● Task to carry out:
Filter the records for "Light" and keep each line that has it.

(Stored records)
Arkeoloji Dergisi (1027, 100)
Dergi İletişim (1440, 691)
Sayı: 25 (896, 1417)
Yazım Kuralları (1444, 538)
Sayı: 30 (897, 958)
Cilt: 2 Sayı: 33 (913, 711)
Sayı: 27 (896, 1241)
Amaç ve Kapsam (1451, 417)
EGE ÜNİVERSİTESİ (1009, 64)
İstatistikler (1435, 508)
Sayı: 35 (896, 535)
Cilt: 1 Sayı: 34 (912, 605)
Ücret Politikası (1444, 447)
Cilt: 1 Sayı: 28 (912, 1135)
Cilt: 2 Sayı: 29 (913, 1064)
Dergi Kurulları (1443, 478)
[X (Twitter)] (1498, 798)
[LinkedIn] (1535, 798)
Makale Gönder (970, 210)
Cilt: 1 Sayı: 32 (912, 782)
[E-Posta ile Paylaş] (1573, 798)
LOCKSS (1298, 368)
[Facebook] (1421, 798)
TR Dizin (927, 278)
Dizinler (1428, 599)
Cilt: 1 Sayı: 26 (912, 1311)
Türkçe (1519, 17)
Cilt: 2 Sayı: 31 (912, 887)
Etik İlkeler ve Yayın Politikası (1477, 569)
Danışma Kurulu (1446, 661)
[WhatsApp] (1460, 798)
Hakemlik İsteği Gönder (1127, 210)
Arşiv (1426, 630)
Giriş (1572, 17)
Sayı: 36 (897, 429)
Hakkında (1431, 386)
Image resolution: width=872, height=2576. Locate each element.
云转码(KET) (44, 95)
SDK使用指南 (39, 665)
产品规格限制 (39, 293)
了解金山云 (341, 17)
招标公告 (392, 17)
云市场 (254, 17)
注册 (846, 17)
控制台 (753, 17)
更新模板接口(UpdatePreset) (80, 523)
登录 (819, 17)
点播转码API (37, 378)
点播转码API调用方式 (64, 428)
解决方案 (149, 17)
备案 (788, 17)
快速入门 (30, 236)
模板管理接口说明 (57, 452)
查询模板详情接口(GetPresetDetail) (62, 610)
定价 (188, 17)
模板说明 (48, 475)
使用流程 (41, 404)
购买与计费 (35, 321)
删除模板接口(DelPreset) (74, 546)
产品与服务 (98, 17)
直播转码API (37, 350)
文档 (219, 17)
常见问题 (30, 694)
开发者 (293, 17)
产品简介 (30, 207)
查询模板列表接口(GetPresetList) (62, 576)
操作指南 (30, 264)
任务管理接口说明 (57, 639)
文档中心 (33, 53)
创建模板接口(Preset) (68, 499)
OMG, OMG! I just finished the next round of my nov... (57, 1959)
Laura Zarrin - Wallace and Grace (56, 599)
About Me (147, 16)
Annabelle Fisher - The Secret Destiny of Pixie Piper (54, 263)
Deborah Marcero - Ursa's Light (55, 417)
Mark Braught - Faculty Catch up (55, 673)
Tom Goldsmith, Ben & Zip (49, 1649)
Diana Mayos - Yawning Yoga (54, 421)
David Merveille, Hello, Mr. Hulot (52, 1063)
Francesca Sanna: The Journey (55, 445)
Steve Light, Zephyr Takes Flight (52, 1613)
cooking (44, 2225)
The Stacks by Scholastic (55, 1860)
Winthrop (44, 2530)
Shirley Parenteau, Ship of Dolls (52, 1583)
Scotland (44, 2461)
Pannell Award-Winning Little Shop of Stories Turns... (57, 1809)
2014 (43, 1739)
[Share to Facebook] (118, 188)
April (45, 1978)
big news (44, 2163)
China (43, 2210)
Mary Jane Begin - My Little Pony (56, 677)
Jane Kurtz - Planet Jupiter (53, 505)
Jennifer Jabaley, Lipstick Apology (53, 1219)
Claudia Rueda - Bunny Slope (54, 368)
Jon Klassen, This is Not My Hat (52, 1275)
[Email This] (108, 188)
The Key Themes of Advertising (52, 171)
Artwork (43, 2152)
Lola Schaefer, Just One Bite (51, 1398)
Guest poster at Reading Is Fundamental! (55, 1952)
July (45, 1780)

● Answer to this task:
Deborah Marcero - Ursa's Light (55, 417)
Steve Light, Zephyr Takes Flight (52, 1613)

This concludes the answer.